(Work required) Quote the listing below in its entirety.

+--

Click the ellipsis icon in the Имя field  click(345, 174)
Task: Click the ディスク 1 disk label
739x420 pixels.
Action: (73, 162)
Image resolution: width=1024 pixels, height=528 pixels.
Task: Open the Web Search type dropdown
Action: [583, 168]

+--

(Response)
Click the ellipsis icon in the Имя field  click(345, 174)
Task: Click the ディスク 1 disk label
739x420 pixels.
Action: (73, 162)
Image resolution: width=1024 pixels, height=528 pixels.
Task: Open the Web Search type dropdown
Action: [583, 168]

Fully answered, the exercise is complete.